SINGAPORE: The dollar was on the back foot and the euro climbed on Tuesday, as regional bank jitters had traders expecting U.S. interest rate cuts before long, while in Europe a 50 basis point hike remains a live option at next week’s central bank meeting.
The euro rose above $1.10 overnight and was still going at $1.1062 early in the Asia session. Trade was thinned by holidays in Australia and New Zealand and ahead of central bank meetings in Japan on Friday and the U.S. and Europe next week.
European Central Bank (ECB) board member Isabel Schnabel told Politico that a 50 bp rate hike was not off the table and would depend on data - notably inflation figures due two days before May’s meeting.

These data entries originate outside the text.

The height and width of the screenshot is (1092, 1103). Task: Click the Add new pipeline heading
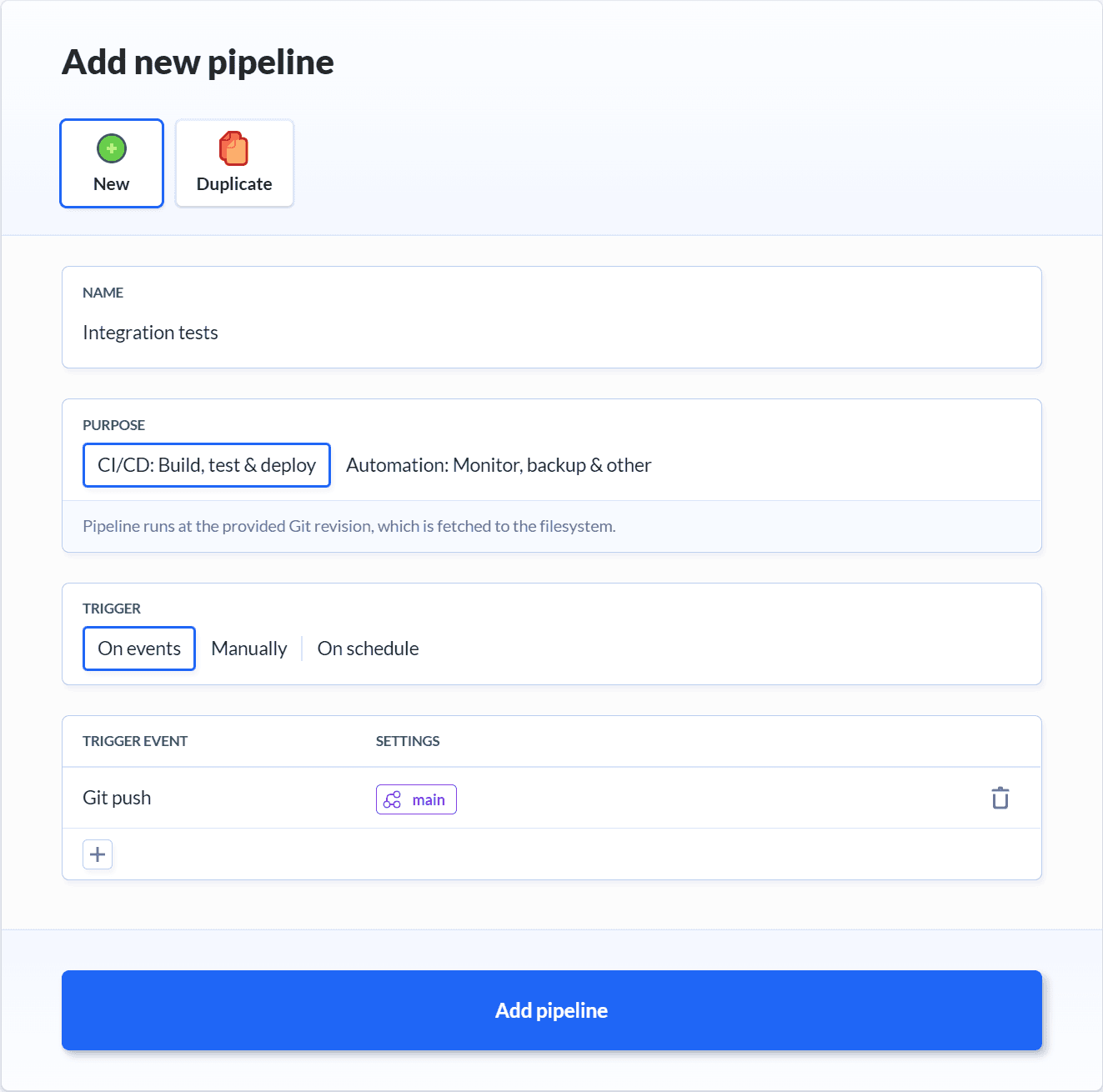pyautogui.click(x=198, y=63)
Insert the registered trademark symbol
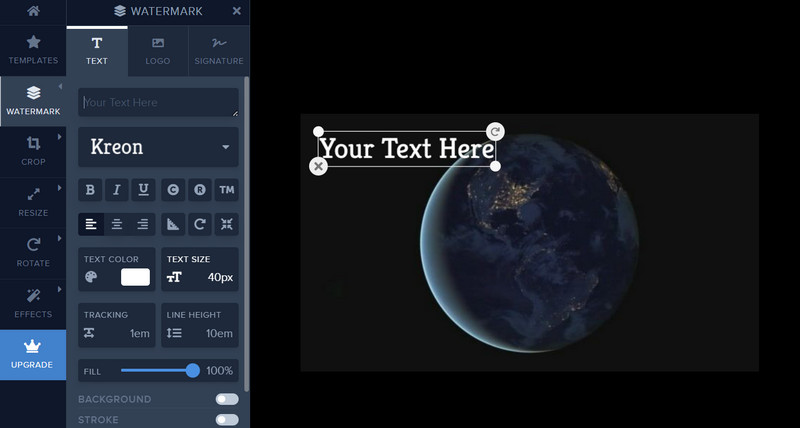Screen dimensions: 800x428 (x=199, y=190)
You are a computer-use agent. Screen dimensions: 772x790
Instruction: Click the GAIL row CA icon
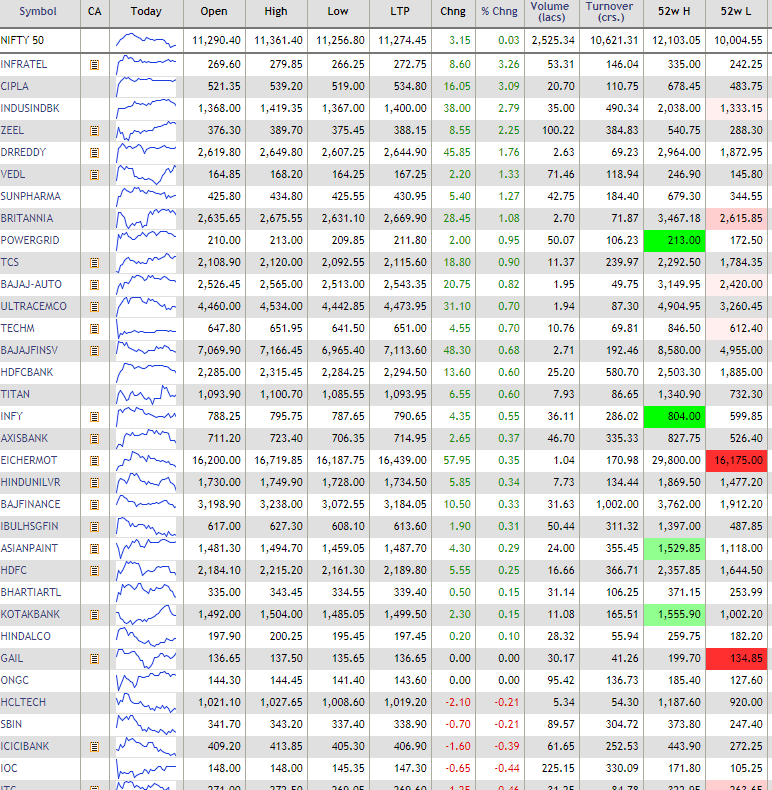pos(94,658)
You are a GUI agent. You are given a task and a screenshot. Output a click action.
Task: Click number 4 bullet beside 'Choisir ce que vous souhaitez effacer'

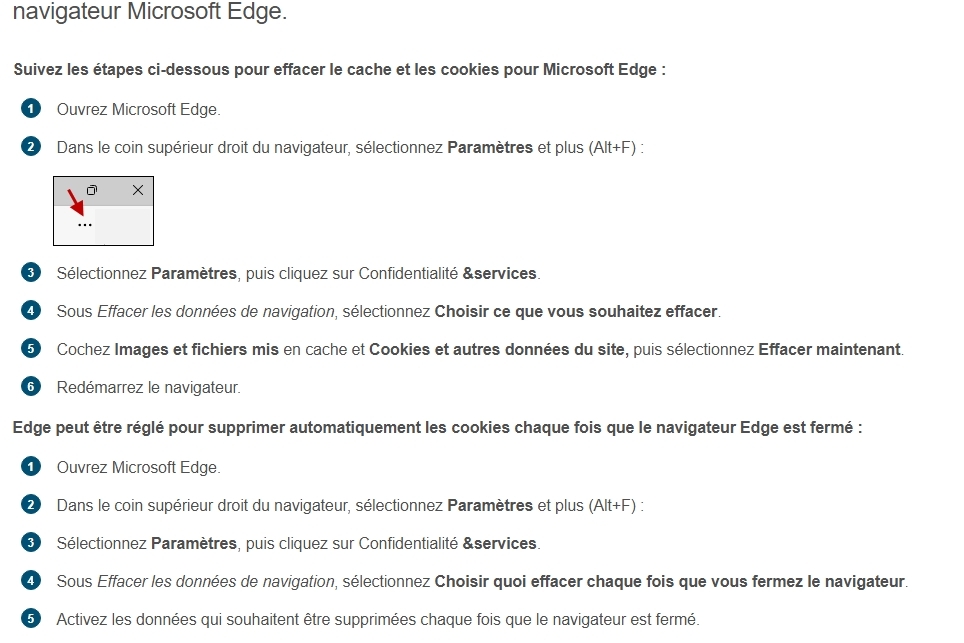pyautogui.click(x=31, y=310)
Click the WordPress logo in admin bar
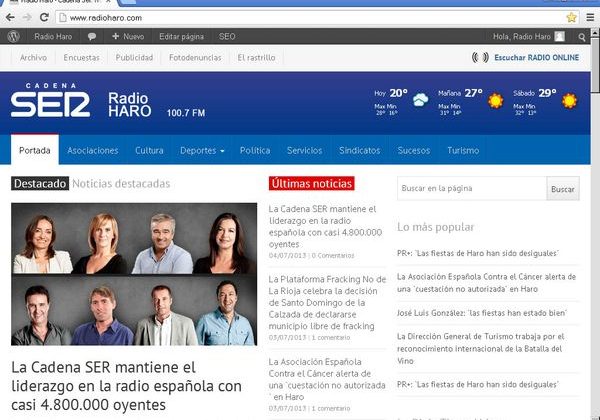The height and width of the screenshot is (420, 600). [x=13, y=36]
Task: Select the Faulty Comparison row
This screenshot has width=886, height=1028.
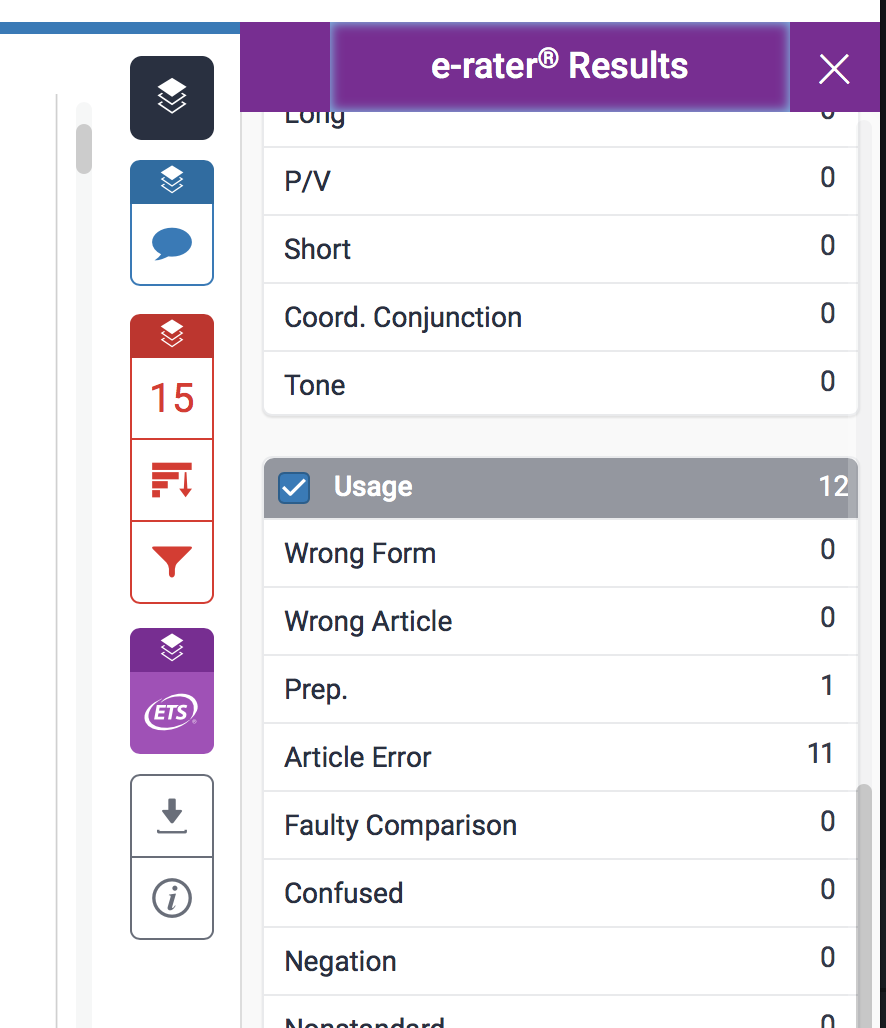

French ECB policymaker Francois Villeroy de Galhau seemed to have a different view, calling for further hikes to be limited in number and size in an interview with Le Figaro, but markets have focused on the fact that still more hikes are expected.
Futures pricing implies about a 2/3 chance of a 25 bp ECB hike and a 1/3 change of a larger 50 bp rise.
“It’s not fully priced in yet, so if the ECB does go 50 then it will be euro supportive, I think that’s what’s being reflected in the market,” Bank of Singapore currency strategist Moh Siong Sim said.
The euro has also hit an eight-year high at 148.47 yen as the Bank of Japan’s new governor, Kazuo Ueda, has been signalling he is not in a hurry to shift policy. This week’s BOJ meeting, which concludes on Friday, is his first in charge.
According to Electronic Broking Services data stretching back to the early 2000s, the yen is also at its lowest on the Swiss franc in two decades at 151.33 per franc.
The yen has been steady on the dollar and last traded at 134.28 per greenback.
News overnight of plunging deposits at First Republic Bank in the U.S. served as a reminder that stability risks have not entirely died down and prompted traders to renew expectations that the Fed shifts quickly from hiking to cutting.
Fed funds futures imply about an 88% chance of a hike next week, followed by some 50 bps of cuts by year end.
The U.S. dollar index dropped 0.4% overnight and hit a ten-day low of 101.19 in early Asia trade.
The Australian dollar was steady at $0.6699 as traders waited on Aussie CPI data due on Wednesday.
The New Zealand dollar , which has been under pressure since surprisingly soft inflation figures last week, bounced a bit overnight and held at $0.6176 on Tuesday, just above its 200-day moving average.